◆ **EXERCISE MATERIAL**
*****

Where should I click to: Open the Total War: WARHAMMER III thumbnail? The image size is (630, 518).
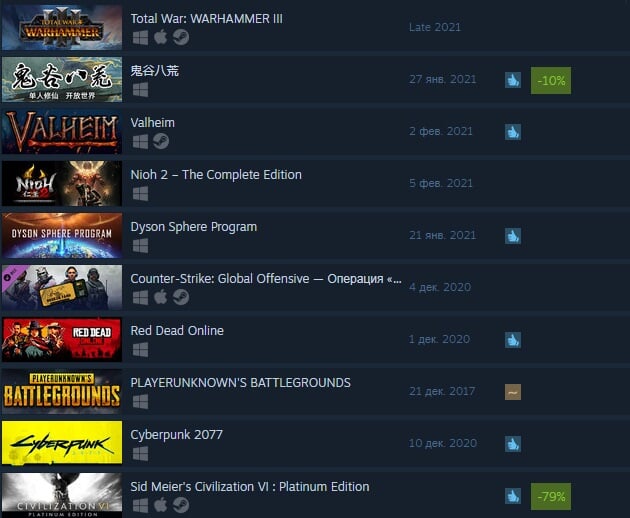[62, 27]
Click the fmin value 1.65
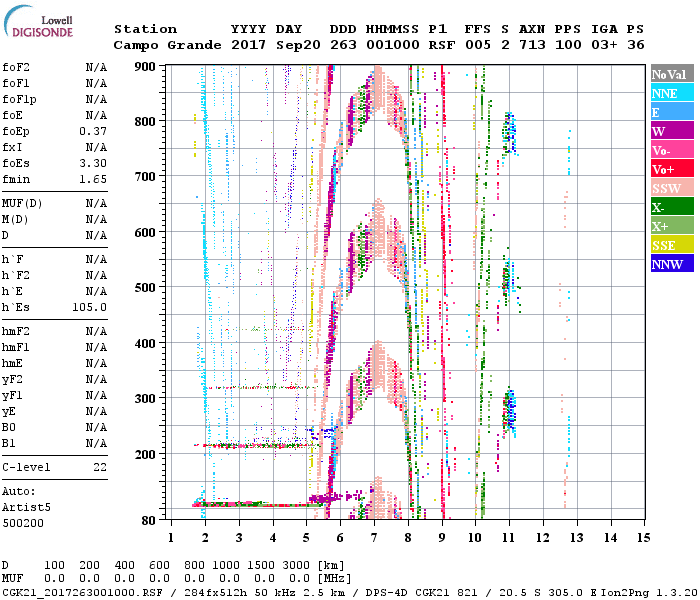This screenshot has width=700, height=600. coord(94,179)
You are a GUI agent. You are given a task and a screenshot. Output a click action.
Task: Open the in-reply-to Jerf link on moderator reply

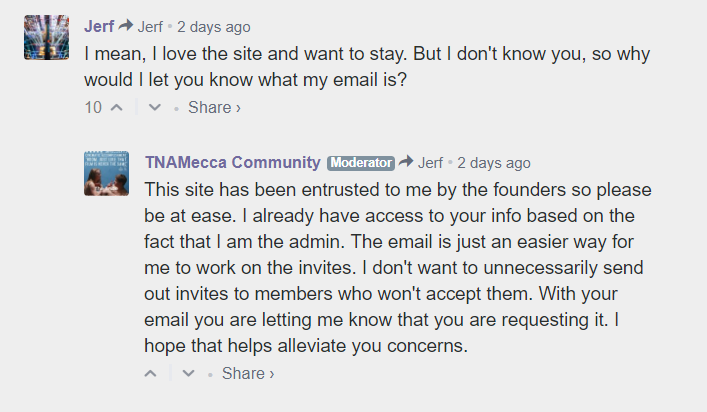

*****

◆ **WHAT THE EXERCISE ASKS**
Keep the pictures out and transcribe the listing exactly.

◆ **FINAL ANSWER**
Where should I click to: Open the Total War: WARHAMMER III thumbnail? The image size is (630, 518).
[62, 27]
Click the fmin value 1.65
This screenshot has width=700, height=600. coord(94,179)
You are a GUI agent. You are given a task and a screenshot. Output a click action.
Task: Open the in-reply-to Jerf link on moderator reply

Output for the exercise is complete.